Kampf um Einsamkeit
Von Alexander Scholz
Ann bleibt draußen. Sie ist ihrem Mann durch den Nieselregen in einen Vorort von Paris gefolgt und beobachtet ihn nun, wie er innig eine junge Frau küßt und ihre Wohnung betritt. Sie hingegen bleibt draußen und nimmt den Betrug zum Anlaß, ehrlich zu sich selbst zu sein. Ohne Aufwallung und doch entschieden zersetzt die erfolgreiche Pianistin ihr bisheriges Leben. Sie will ihren Mann, ihre Wohnung, ihre Karriere und Paris hinter sich lassen.

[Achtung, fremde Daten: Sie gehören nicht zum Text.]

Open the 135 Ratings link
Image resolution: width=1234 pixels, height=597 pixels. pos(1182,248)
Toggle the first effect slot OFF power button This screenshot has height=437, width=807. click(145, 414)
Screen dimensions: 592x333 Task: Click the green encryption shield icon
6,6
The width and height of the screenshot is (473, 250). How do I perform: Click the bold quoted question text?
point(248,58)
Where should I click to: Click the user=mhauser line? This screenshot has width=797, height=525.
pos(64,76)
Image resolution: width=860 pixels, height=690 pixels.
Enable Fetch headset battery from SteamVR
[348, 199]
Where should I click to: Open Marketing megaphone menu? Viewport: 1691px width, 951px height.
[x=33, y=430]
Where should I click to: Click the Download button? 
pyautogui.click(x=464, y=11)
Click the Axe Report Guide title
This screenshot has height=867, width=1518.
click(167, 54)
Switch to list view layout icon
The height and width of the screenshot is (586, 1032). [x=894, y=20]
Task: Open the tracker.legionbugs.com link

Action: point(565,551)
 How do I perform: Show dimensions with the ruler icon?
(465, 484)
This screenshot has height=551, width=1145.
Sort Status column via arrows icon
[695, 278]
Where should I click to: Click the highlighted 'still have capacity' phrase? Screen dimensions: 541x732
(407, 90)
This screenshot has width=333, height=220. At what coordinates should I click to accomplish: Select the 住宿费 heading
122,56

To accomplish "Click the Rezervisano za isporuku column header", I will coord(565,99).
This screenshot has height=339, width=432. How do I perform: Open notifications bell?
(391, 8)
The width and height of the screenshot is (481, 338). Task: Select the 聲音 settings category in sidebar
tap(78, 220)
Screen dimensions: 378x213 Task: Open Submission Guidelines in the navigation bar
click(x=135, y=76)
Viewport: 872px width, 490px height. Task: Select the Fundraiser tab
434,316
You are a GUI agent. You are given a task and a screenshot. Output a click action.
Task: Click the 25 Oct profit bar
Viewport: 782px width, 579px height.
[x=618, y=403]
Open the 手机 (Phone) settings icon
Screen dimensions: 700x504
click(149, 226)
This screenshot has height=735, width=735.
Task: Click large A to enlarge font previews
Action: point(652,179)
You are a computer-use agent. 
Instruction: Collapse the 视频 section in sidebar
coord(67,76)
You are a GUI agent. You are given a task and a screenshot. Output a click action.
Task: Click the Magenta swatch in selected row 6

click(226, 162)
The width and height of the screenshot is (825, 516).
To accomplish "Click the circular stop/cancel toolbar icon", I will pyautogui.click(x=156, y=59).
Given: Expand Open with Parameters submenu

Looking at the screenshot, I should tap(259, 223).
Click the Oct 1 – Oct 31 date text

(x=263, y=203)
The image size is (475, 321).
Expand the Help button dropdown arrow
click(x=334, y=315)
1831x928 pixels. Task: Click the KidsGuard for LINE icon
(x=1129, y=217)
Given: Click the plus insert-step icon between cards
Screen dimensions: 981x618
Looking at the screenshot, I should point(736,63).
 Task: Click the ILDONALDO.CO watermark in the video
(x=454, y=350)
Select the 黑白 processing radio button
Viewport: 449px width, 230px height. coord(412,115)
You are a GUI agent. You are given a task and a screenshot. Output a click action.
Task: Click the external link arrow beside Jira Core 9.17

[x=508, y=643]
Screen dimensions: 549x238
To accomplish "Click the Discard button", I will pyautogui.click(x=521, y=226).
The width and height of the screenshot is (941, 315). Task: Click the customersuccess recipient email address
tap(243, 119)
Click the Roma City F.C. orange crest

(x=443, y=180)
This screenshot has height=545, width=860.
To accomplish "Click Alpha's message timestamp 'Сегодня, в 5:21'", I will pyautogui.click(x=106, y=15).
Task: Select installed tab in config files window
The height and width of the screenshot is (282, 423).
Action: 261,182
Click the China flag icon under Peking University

All dies nimmt in Villa Amalia reichlich Raum ein. Man kann zusehen, wie eine Identität zerfällt und wie viel Mühe dies kostet. Nicht nur seelische, auch organisatorische. Ist es komplizierter ein Konto oder sich selbst aufzulösen, schwieriger Verträge oder Beziehungen zu kündigen? Die Stimmung ist kühl. Befreiende Aufbruchstimmung vermitteln weder Regisseur Benoît Jacquot noch seine Hauptdarstellerin Isabelle Huppert. Flucht ja, aber nicht in den Eskapismus. Die Einsamkeit muß erst mühsam erkämpft werden, um den eigenen Platz in ihr zu finden. Der eilig beschlossenen Zäsur steht die Anstrengung entgegen, sie zu verwirklichen. Nur im Schnitt gelingen die scharfen Trennlinien, die Ann erst ziehen muß. Ruhepunkte in der unsteten, sprunghaften Montage sind ihre Gespräche mit Georges. Ihn hatte sie in jenem Nieselregen des Pariser Vorortes nach ihrer Entdeckung wiedergetroffen. Ein Freund aus einer fremden Zeit. Er kennt sie sogar noch unter anderem Namen, einer bereits zurückgelassenen Identität. In den Gesprächen mit ihm sagt sie häufig »Das ist wahr!« auch wenn die einzelnen Wahrheiten über sie wenig zusammenpassen wollen. Das Eingeständnis dessen findet bei einem Klaviervorspiel zu Beginn ihrer Reise statt. Sie spielt eine eigene Komposition, die disharmonisch und launenhaft klingt. Schließlich lächelt Ann, obwohl ihre Zuschauer eher wenig mit ihrer Musik anfangen können.
Ann wird von Jacquot in klaren Bildern verwischt. Müßig zu spekulieren, ob die unprätentiöse Inszenierung auch ohne das feine Spiel Hupperts ihre uneindeutige Empfindsamkeit bewahren könnte. Die Protagonistin reist jetzt über die Alpen nach Italien. Kurz sieht man einen Mann mit dem Rücken zur Kamera sitzen, dann Ann neben ihm aufwachen. Vieles bleibt Andeutung, manches wird Metapher. Sie muß erst über die Berge steigen, um ans Meer zu kommen. Ihre eigenen Abgründe durchschreitet sie dabei allein, ohne die Zuschauer. Je länger ihre Reise dauert, desto weniger Einsicht gewährt Jacquot in ihr Inneres. Zwar kommt sie an der titelgebenden Villa Amalia an, sie hört aber nur räumlich auf, sich zu bewegen. Barsch einer Einheimischen abgetrotzt, ist das rote Haus indes kein Ort des Wohlseins. Ann probiert aus: Menschen, Wein, Selbstbilder. Sie handelt dabei mithin egoistisch. Für Narzißmus ist noch niemand zu lieben da. Schwamm sie zuvor noch erschöpft auf engen Bahnen, liegt sie nun auf dem Rücken im Meer. Sie ist befreit, aber noch nicht entlastet. In der Einsamkeit ist sie erst noch auf der Suche.